Se a notícia do diagnóstico é devastadora para nós que somos adultos e, supostamente melhor preparados para enfrentar os desafios da vida, imagine como nossos filhos serão impactados por esta informação!!!
O que esperar?
O que vai acontecer?
Assustados com o turbilhão de acontecimentos, os irmãos de autistas se tornam presas fáceis do medo e da insegurança. Viram reféns de sentimentos diversos, muitas vezes conflitantes.
Alguns se ressentem do fato do irmão ou irmã autista receber mais atenção. Outros se julgam preteridos e passam a considerar o irmão como um empecilho pois acham que estes atrapalham suas vidas.
Existem ainda aqueles que tão logo possível saem de casa, evitando ao máximo a convivência com o irmão. No outro extremo da situação, temos aqueles que, desde muito cedo, chamam para si a responsabilidade de cuidar, tomar conta de seus irmãos, mas que muitas vezes extrapolam o limite saudável da situação e acabam se responsabilizando além da conta por eles, de forma obsessiva e até mesmo doentia para ambos os lados.
E quanto a nós mães?

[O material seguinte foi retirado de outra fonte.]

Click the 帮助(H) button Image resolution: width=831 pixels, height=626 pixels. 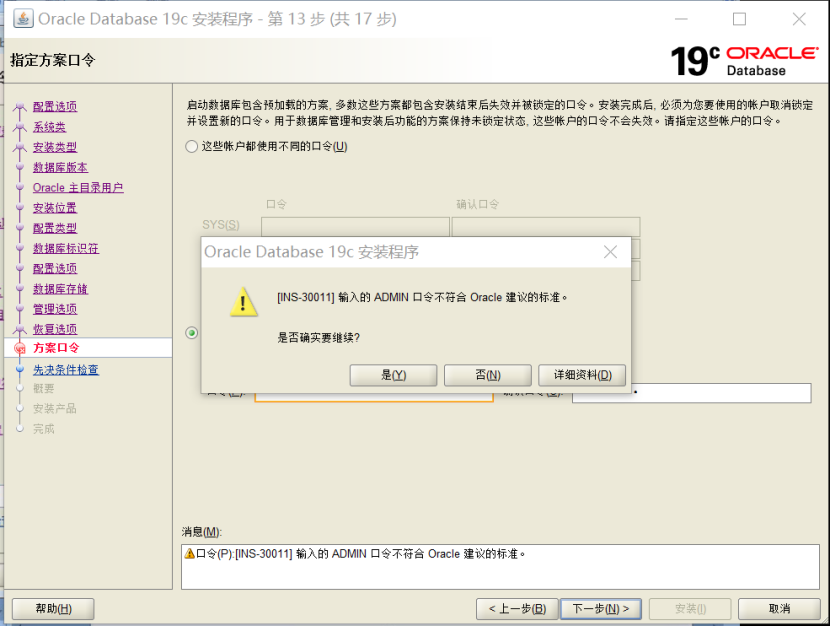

Com devemos agir de forma a ajudá-los na construção desta relação com seus irmãos com TEA?
Devemos deixar claro SEMPRE que possível o quanto eles também são amados e importantes para nós, explicando de forma clara e objetiva os motivos pelos quais o portador da síndrome necessita de um tempo maior de nossa dedicação.
Procurar dedicar um tempo livre para conversarem a sós e tentar deixar o tema Autismo de lado, para que ele perceba que seus assuntos e interesses são primordiais para você também.
Cabe a nós, pais e mães, mais este desafio: se equilibrar nesta corda bamba emocional que o Autismo nos traz e ajudar nossos filhos neurotípicos a se desenvolver e amadurecer com o melhor de sua potencialidade, tornando-se adultos felizes, amorosos e amados e capazes de transferir este amor que receberam para todos, principalmente aos seus irmãos e irmãs autistas.